“Sanatçıların kaynamış, haşlanmış, tütsülenmiş, kavrulmuş hayatları”
İsmet Özel‘in İstiklâl Marşı Derneği internet portali İsmet Özel Köşesi’nde “İslâmla Damgalanmış Varoluş” üst-başlığı altında çıkan “Modanın Kaptığı Paça” başlıklı ve 18 Ramazan 1442 (30 Nisan 2021) tarihli yazısının (http://istiklalmarsidernegi.org.tr/IsmetOzel?Id=70&KatId=3) birkaç yerinden yapacağım alıntılamalardan ibaret olacak bu yazı.
” Devletin bütün hayatiyetini batılı bir tavra rapt etmesi yüzünden sanatçıların kaynamış, haşlanmış, tütsülenmiş, kavrulmuş hayatları olageldi. 60, giderek 70 yaşımdan sonra ateşe muhatap olanların sadece Türk sanatçılarının hayatları olduğuna akıl erdirebildim. (…)
Emin yol bir milletin sanatıyla o millete mensup kişilerin zihniyeti arasındaki farkın asgariye indiği yoldur. Bu yol henüz Türk topraklarında açılmadı ve açılmaması için ülke içinde ve dışındaki İslâm düşmanları ellerinden geleni yapıyor.
(…) Asırlar içinde Batı’ya husumet duyan (duyduğunu belli etmesi halinde ancak taraftar toplayabilen) siyasi yaklaşımlar devlet idaresinde Türklere söz hakkı verilmeyişi yüzünden birkaç ucuz numarayla marginal duruma düşürüldü.

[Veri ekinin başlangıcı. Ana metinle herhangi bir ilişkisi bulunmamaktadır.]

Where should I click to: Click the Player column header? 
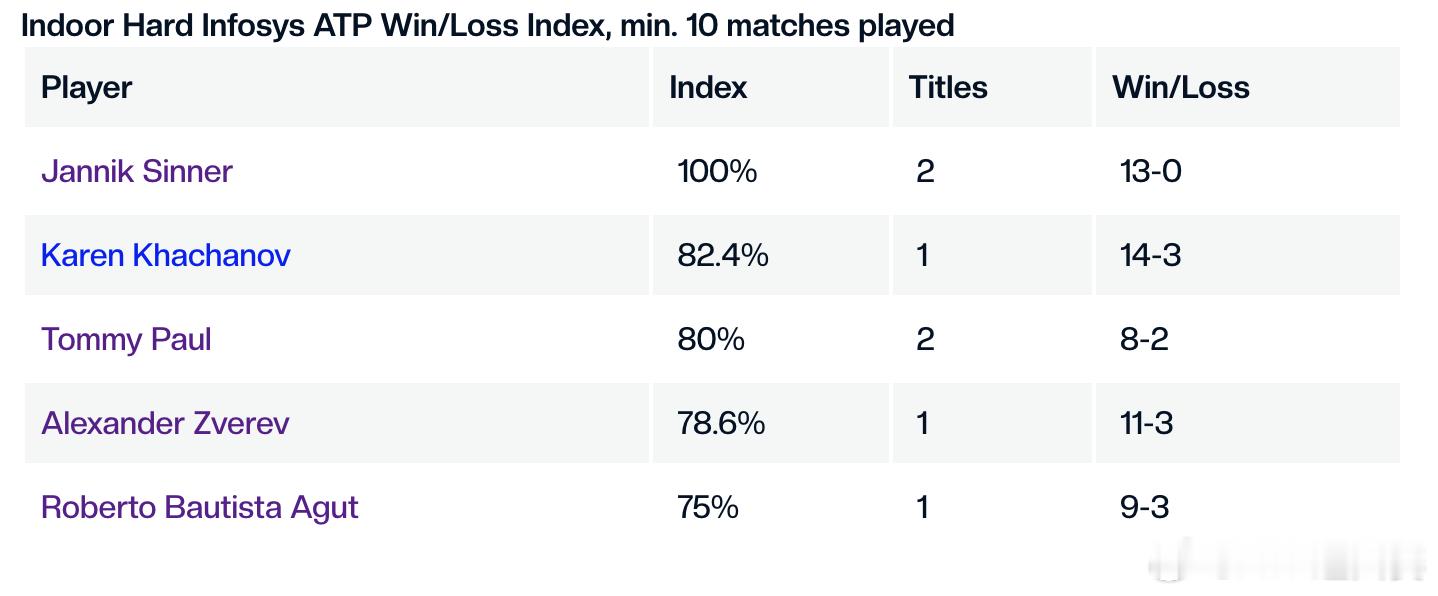[x=86, y=87]
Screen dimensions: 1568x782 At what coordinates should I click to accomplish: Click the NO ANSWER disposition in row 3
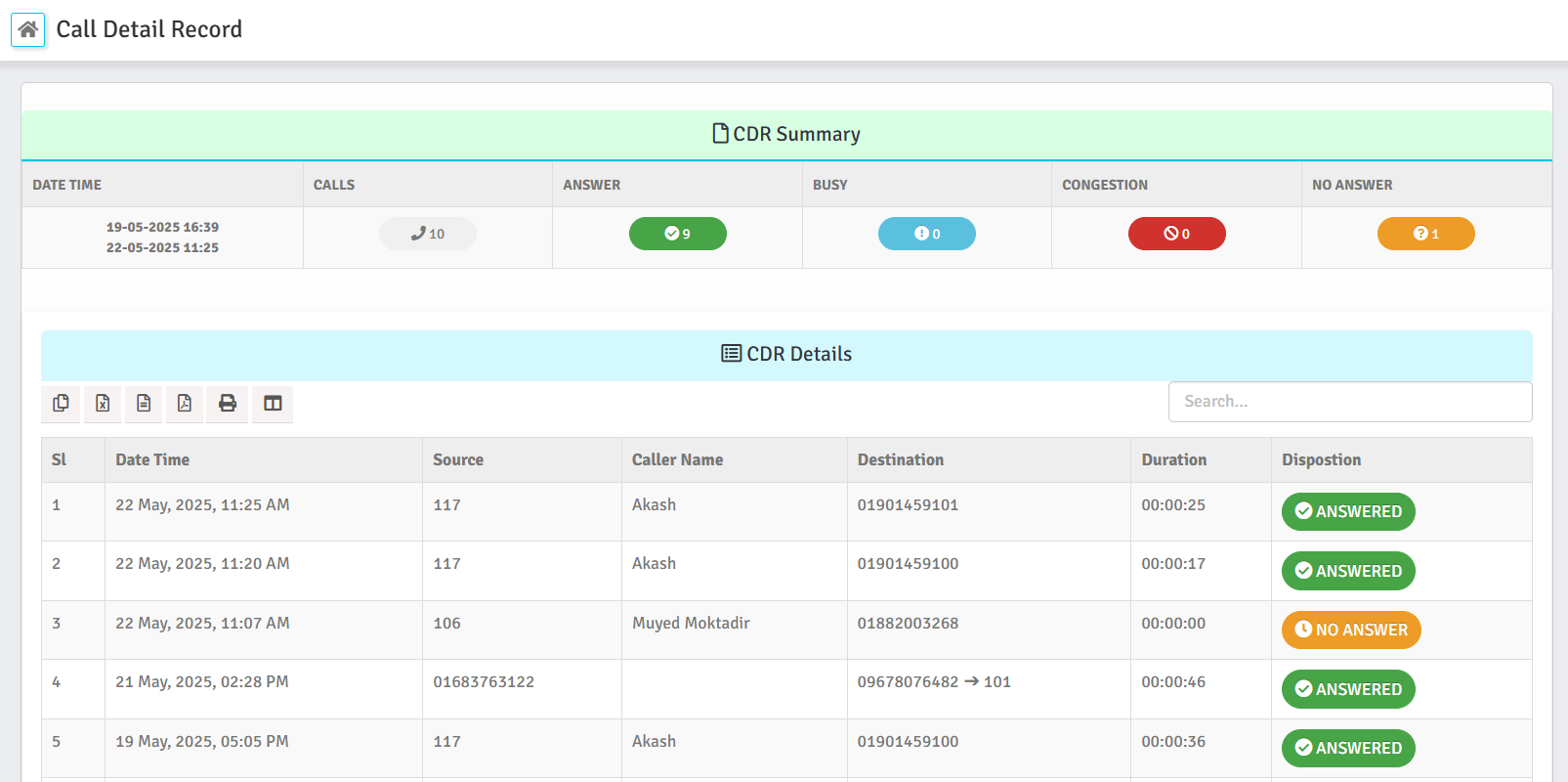[1350, 630]
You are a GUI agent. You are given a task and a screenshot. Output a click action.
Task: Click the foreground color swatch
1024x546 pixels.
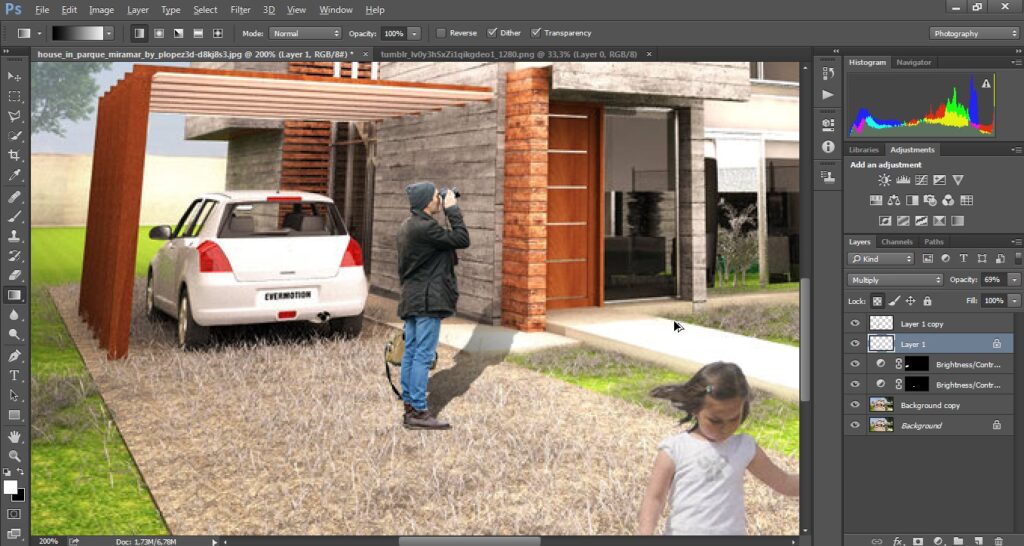point(11,487)
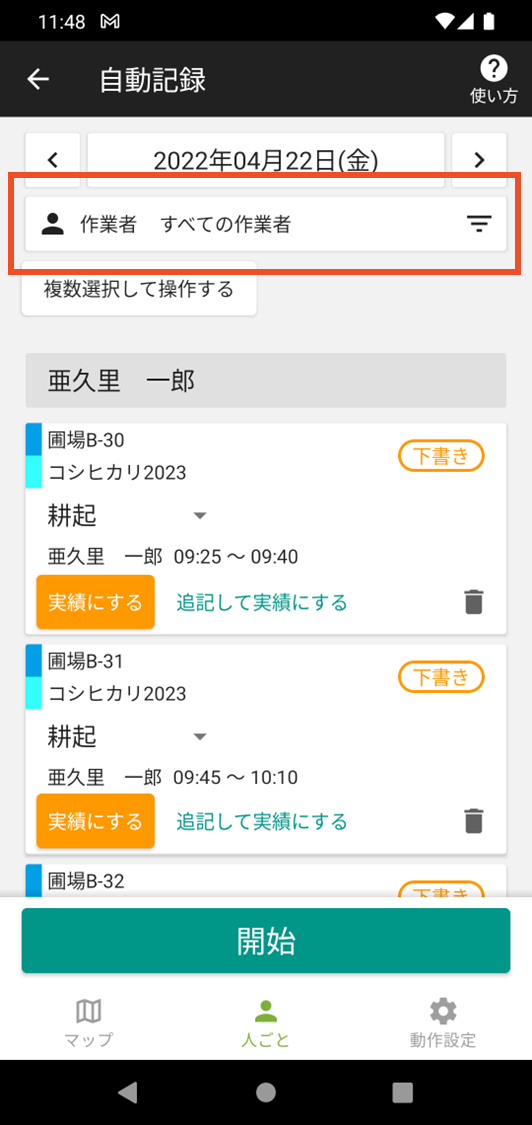The height and width of the screenshot is (1125, 532).
Task: Open the 動作設定 settings tab
Action: click(442, 1023)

(…) Kitaplar eğlenceli. Gazlı içeceklere benziyor.
Türklerin paçasını moda kapmıştır. Paçayı modaya kaptırmakla modernleşmenin yegâne kurtuluş olduğuna hükmetmek aynı kapıya çıkardı ve çıktı. (…)
Sözlerine ‘Bizim zamanımızda böyle miydi?’ diyerek başlayanlar alışılmamış bayağılıkların yerine alışılmış kepazeliklerde ısrarı gözetenlerdi.
(…)
(…) Türkler Yugoslavya adını alan ülkenin ne doğuşunu, ne de haritadan silinişini hesap dışı tutabilir. O toprakların kaç asır Türk hâkimiyeti altında bulunduğuna (veya tutulduğuna) da akıl erdirmek esasa alınmalı. (…)
(…) Medeniyet insan masumiyeti karşısında mesuliyet altındadır. (…)
(…) Çevrecilik adı verilen fikir modern dünyanın oluşumunda karşımıza çıkan arızi belirtileri esasa çekme çabasıdır. (…)
İnsanın tabiatı dize getirmesi büyük bir palavraydı ve zamanında bu palavradan para kazananlar şimdi umutlarını tabiatın korunması fikrine bağlamışlardı.
(…) Can düşmanlarından insan hakları dilenen toplumun kahraman ordusu olmaz, olmamıştır.
(…) Türkçe doğrudan doğruya Kur’an ve Sünnet dilinin Türk terbiyesine uğramasının verdiği bir sonuçtur.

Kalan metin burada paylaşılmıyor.